__Stored data entries__.
-------------------------

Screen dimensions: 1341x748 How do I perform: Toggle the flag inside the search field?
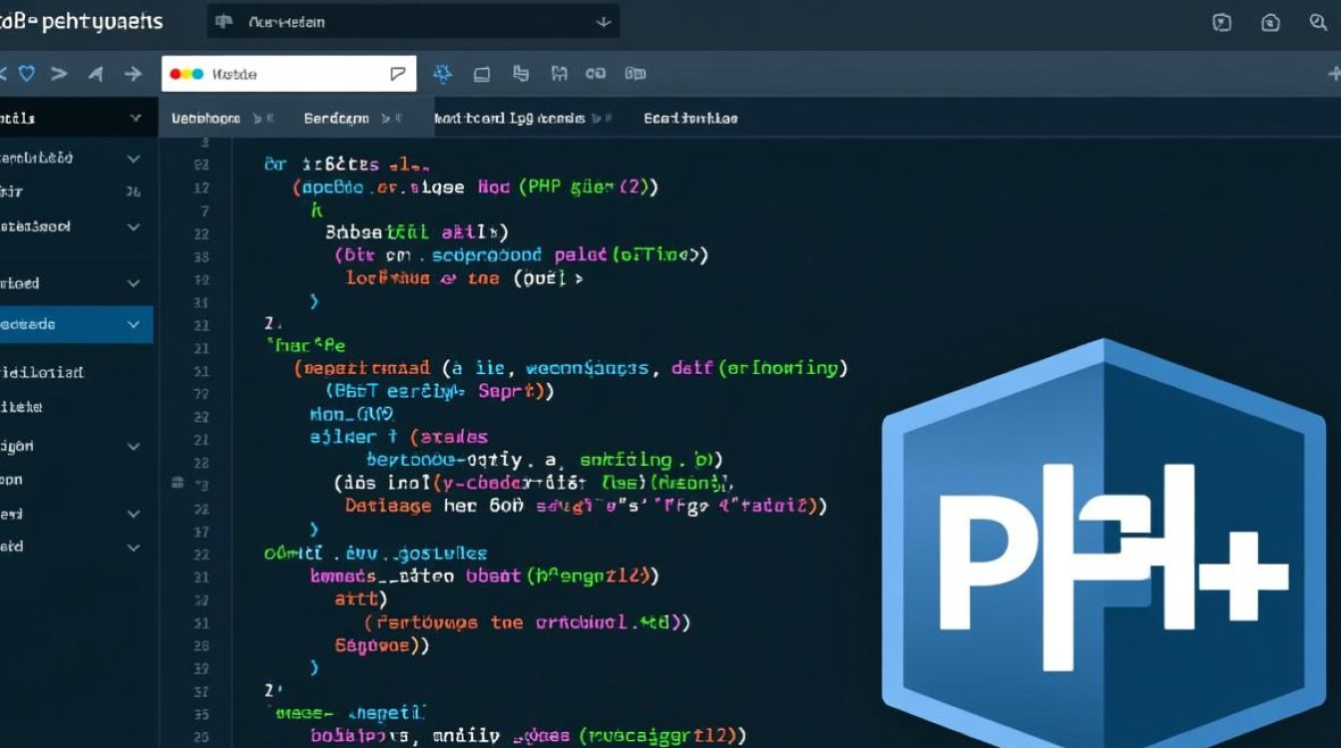(397, 72)
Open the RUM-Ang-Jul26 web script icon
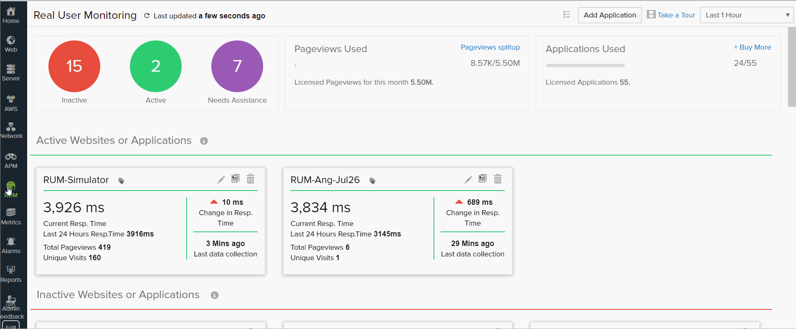 tap(482, 179)
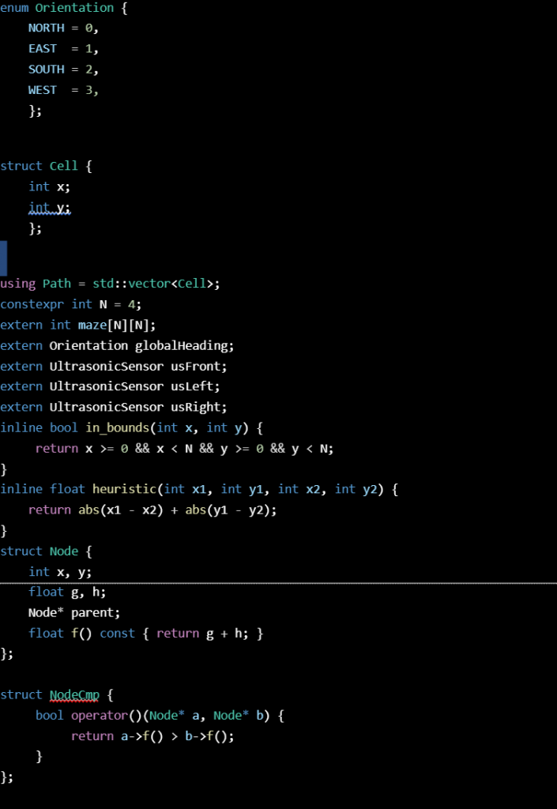Place cursor on NORTH enum value

pyautogui.click(x=46, y=28)
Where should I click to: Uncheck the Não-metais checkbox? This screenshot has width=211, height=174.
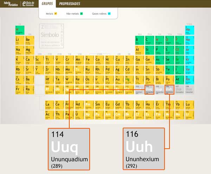[81, 14]
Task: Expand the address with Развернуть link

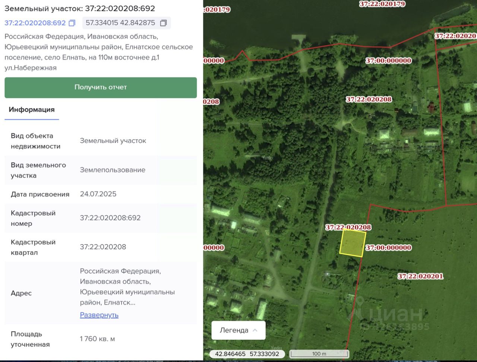Action: [99, 315]
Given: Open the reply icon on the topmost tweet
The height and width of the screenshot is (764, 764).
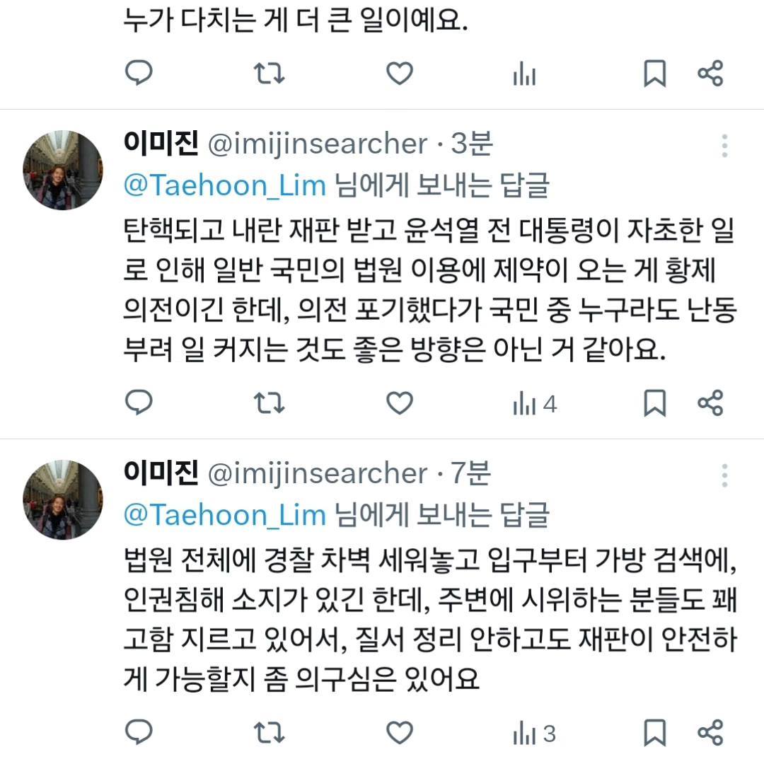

-------------------------

__EXERCISE__.
Exact copies of the lines from the one containing "Given: Open the" through the end of the records above are required, with no pictures among them.

__SOLVED EXERCISE__.
Given: Open the reply icon on the topmost tweet
The height and width of the screenshot is (764, 764).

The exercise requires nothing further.